Scientists prove COVID-19 virus not created in lab
People's Daily app
1582257482000

A group of scientists recently denied the rumors that the COVID-19 virus emerging in China's central city of Wuhan was created in a lab.

In a paper posted on the scientific online forum Virological on Monday, several top scientists, including W. Ian Lipkin from Columbia University and Edward Holmes from the University of Sydney, said there were crucial genetic clues indicating that the coronavirus was not engineered.

Since the outbreak, conspiracy theories about the still-unknown origins of the virus have been rife.

Most are based on the idea that the virus came from the Wuhan Institute of Virology, where one of the world’s biggest databases of bat-related viruses was located. It was also the first to identify the new coronavirus directly from wild bats.

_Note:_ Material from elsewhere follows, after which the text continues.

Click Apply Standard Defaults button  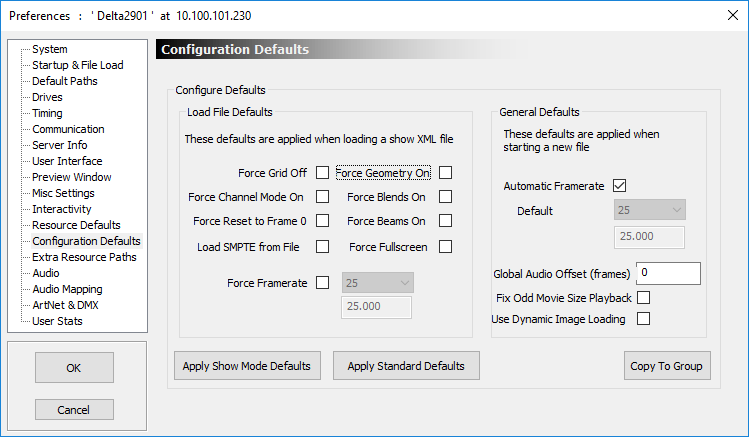tap(406, 366)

The speculation also prompted the institute’s lead researcher, Shi Zhengli, to say in a post on the social media platform WeChat: “I swear with my life, the virus has nothing to do with the lab.”

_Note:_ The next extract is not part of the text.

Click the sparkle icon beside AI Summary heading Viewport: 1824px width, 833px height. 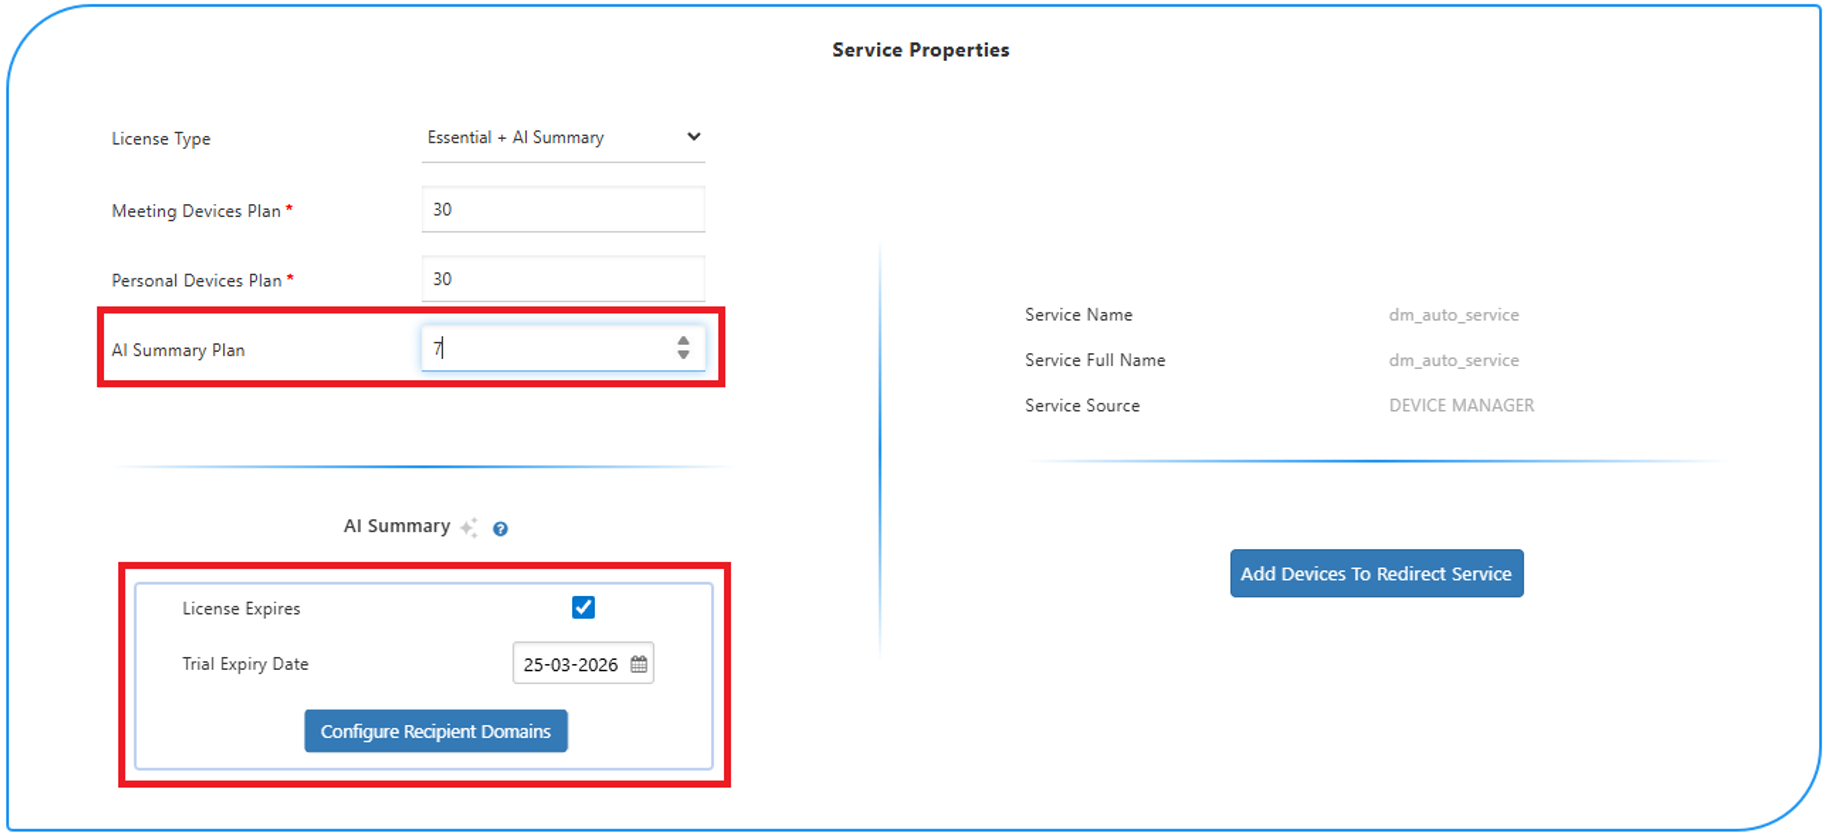pos(469,527)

The research published on Monday is the latest in a string of analyses and commentaries from scientists pointing to evidence that the virus was the product of natural evolution.

The researchers also suggested two likely paths for virus evolution. One theory involves the virus evolving through natural selection through animal hosts before jumping to humans. In the other, the virus progenitor jumps from animal to human and the subsequent adaptations take place in human-to-human transmission until the virus grows efficient enough for the outbreak to take off.